* About this exercise *
Copy out the data that comes next, character for character, and leave the images aside.

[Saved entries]
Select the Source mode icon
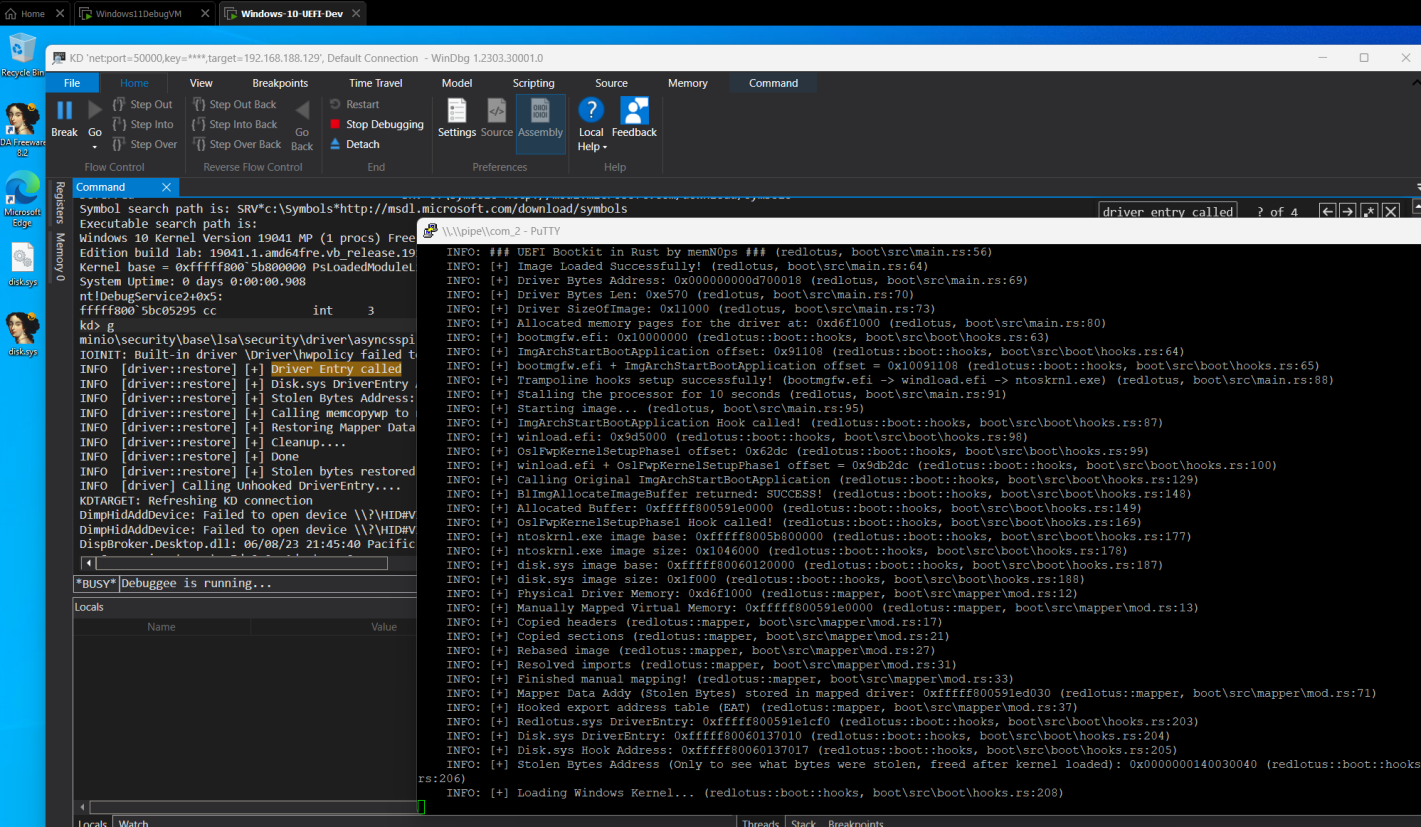The image size is (1421, 827). coord(497,118)
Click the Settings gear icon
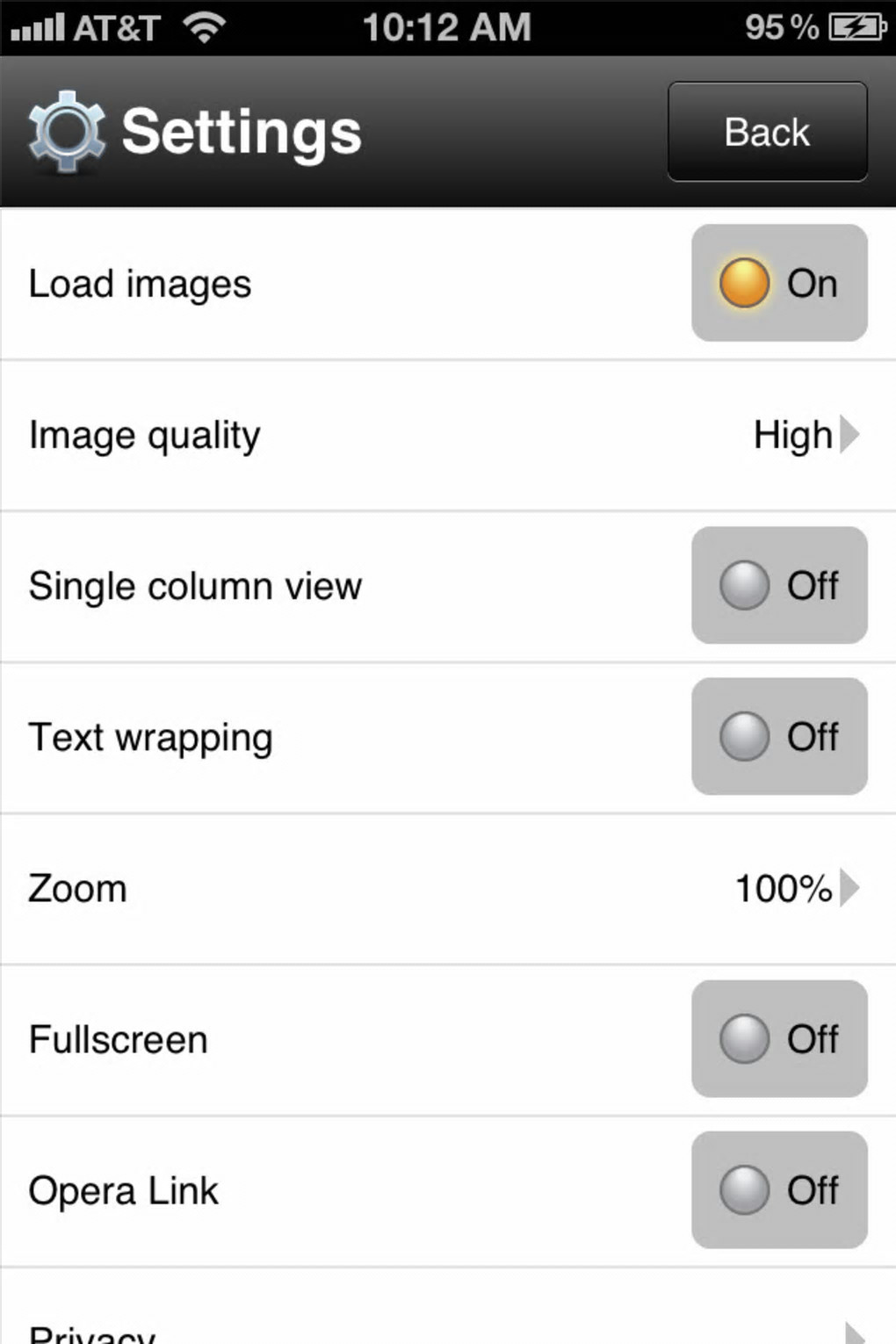 coord(66,131)
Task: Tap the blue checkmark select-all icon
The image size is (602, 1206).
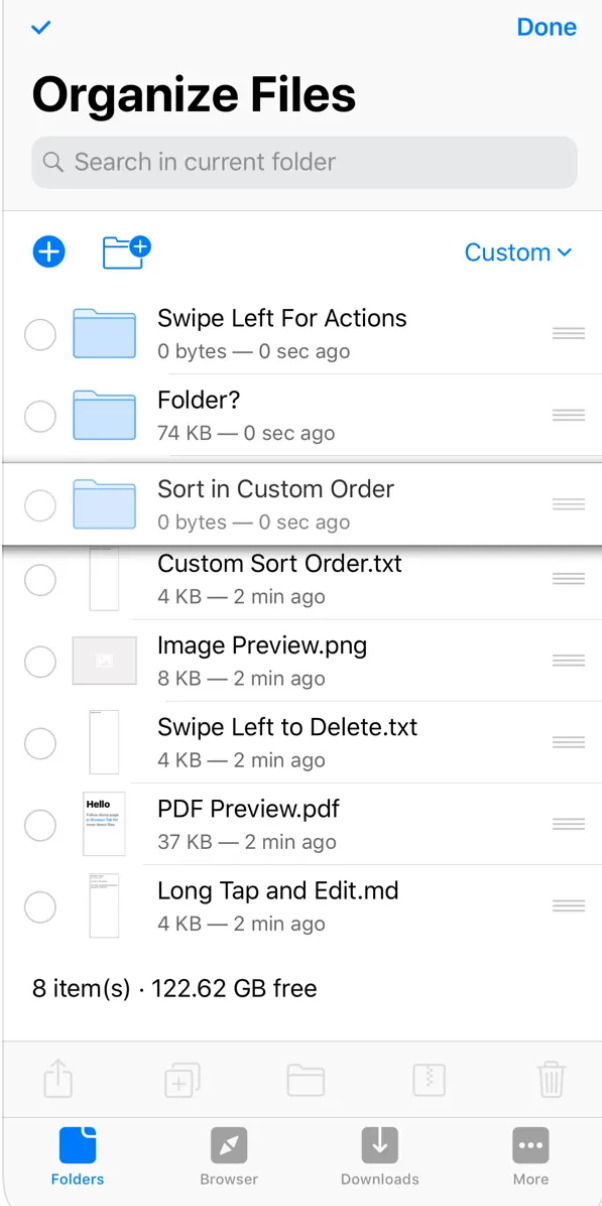Action: [41, 28]
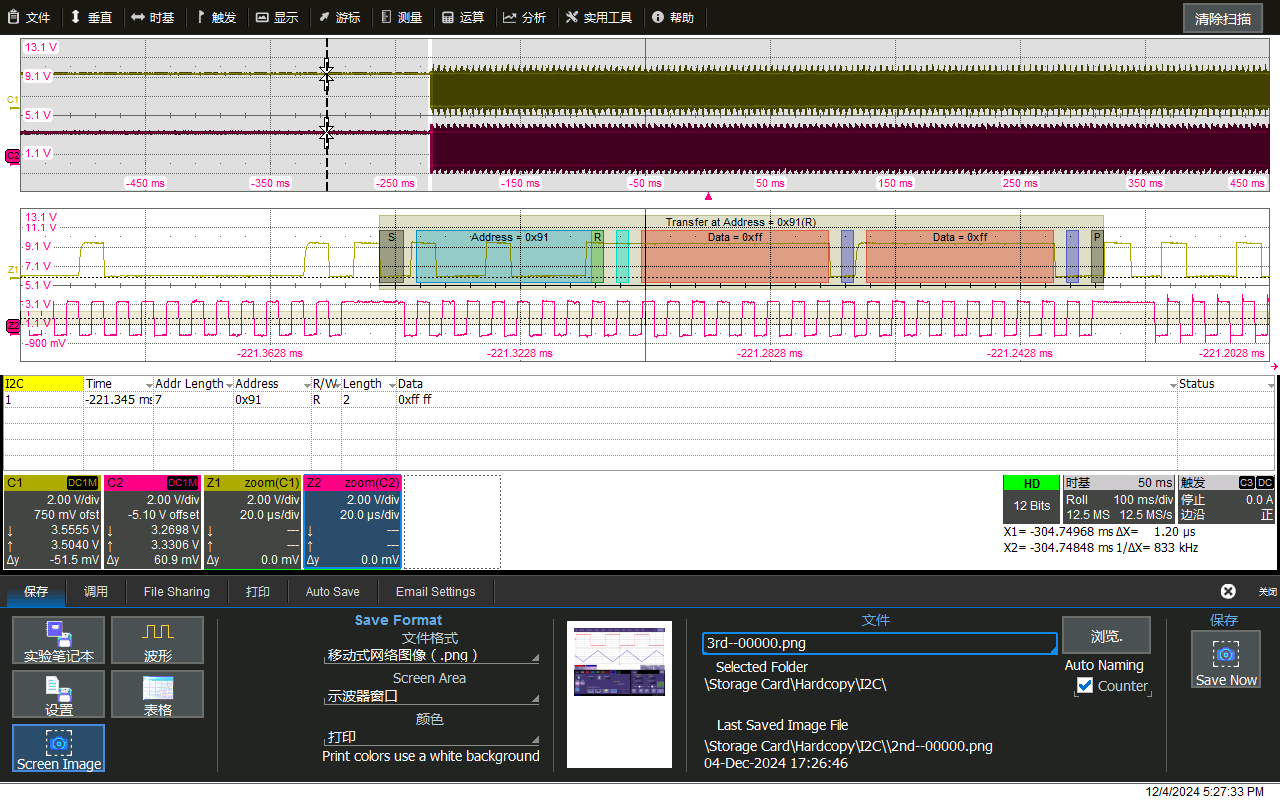Pick the Table (表格) save icon

point(157,695)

* Solution below *
Select the Source mode icon
The image size is (1421, 827). coord(497,118)
Click the Settings gear icon
 coord(66,131)
Task: Tap the blue checkmark select-all icon
The image size is (602, 1206).
Action: [41, 28]
Pick the Table (表格) save icon

point(157,695)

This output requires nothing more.